No one should have to worry about harassment, of any kind, in the workplace. Unfortunately, however, many people do. Despite laws making sexual harassment in the workplace illegal, it continues to occur across the United States. As a victim, what should you do if you feel like you have been sexually harassed at work? For specific advice, consult an experienced Florida employment law attorney; however, the following steps are common steps that any victim of workplace harassment should take.
- Know the law. A basic understanding of what “sexual harassment” is according to the law is necessary to know if you are a victim of it. Harassment is prohibited in the workplace by Title VII of the Civil Rights Act of 1964 at the federal level. At the state level, the Florida Civil Rights Act also prohibits harassment in the workplace. Unlawful harassment is defined as unwelcome conduct that an employee is required to endure as a condition of employment that creates a work environment that is “severe or pervasive enough to create a work environment that a reasonable person would consider intimidating, hostile, or abusive.” When the harassment takes the form of sexual harassment, the conduct in question is sexual in nature. For example, being required to perform sexual favors for an employer in order to obtain or continue employment would be considered unlawful sexual harassment. Likewise, if you are subjected to continuous sexual innuendoes or “jokes” aimed at you to the point that you feel scared, intimidated, or ashamed to go to work each day that could also be considered unlawful sexual harassment.

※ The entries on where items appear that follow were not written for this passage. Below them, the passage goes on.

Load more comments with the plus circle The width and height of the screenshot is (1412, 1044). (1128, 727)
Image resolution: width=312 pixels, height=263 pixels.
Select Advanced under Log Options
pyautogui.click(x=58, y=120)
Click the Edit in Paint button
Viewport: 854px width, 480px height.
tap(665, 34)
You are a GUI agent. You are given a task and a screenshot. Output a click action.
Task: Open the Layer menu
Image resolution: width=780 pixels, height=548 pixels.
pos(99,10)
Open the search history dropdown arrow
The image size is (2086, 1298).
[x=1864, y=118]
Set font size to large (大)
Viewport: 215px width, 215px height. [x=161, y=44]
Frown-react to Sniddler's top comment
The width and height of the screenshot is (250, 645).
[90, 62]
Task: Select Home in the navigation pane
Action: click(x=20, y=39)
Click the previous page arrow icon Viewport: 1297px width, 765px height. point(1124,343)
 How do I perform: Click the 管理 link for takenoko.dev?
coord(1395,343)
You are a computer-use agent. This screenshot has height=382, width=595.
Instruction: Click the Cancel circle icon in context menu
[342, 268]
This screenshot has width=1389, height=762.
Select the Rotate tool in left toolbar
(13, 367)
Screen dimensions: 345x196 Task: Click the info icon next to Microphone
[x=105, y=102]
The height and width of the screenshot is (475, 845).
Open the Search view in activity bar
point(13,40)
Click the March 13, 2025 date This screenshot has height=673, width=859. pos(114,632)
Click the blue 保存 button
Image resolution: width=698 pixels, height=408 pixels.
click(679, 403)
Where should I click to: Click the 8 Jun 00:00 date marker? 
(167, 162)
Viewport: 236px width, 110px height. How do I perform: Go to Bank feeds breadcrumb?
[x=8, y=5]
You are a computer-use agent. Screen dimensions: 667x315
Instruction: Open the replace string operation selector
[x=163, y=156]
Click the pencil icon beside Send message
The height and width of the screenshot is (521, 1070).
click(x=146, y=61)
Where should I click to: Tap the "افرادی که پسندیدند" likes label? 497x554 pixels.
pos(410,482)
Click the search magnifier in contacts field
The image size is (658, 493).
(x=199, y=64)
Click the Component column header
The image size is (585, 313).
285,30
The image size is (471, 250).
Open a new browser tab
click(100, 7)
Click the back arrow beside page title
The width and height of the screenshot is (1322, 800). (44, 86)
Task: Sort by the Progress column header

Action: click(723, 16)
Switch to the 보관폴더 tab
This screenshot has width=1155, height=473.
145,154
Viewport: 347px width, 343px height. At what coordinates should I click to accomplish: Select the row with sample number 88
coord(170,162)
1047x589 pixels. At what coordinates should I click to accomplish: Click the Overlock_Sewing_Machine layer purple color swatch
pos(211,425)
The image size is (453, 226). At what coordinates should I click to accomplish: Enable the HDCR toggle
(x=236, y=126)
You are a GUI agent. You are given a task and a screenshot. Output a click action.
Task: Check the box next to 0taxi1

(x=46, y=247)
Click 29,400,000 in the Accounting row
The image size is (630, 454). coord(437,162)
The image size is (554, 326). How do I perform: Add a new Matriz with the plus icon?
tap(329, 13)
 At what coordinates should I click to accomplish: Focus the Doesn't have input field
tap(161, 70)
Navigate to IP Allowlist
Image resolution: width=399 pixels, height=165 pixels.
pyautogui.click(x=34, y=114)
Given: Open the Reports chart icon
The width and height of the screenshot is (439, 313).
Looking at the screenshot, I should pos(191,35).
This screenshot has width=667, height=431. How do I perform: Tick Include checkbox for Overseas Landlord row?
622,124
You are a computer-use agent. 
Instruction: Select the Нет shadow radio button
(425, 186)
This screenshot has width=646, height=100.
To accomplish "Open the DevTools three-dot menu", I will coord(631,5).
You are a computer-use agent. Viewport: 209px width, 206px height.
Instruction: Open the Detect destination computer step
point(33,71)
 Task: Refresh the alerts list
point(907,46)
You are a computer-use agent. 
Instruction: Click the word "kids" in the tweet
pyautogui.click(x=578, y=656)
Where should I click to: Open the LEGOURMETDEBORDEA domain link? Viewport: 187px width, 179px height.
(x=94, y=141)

- Report the conduct. Most large corporations and many smaller companies have written sexual harassment procedures that an employee should follow if he or she feels victimized. Typically, those procedures require you to file a formal complaint with a supervisor or with human resources. Of course, if the person to whom you would normally file a complaint is the perpetrator, it may not be realistic to file a formal complaint.
- Document the harassment. Whether you are able to file a formal complaint or not, document the harassment. Keep a daily journal in which you write down what occurred, where and when the harassment took place, and who saw or heard the conduct.
- Contact an attorney. If the sexual harassment continues, contact an experienced Florida employment law attorney. You have a right to work in an environment free from sexual harassment. If that right is violated, you may be entitled to pursue legal action.
Because each situation includes a unique set of facts and circumstances, it is always best to consult with an experienced Florida employment law attorney when you have questions about sexual harassment in the workplace.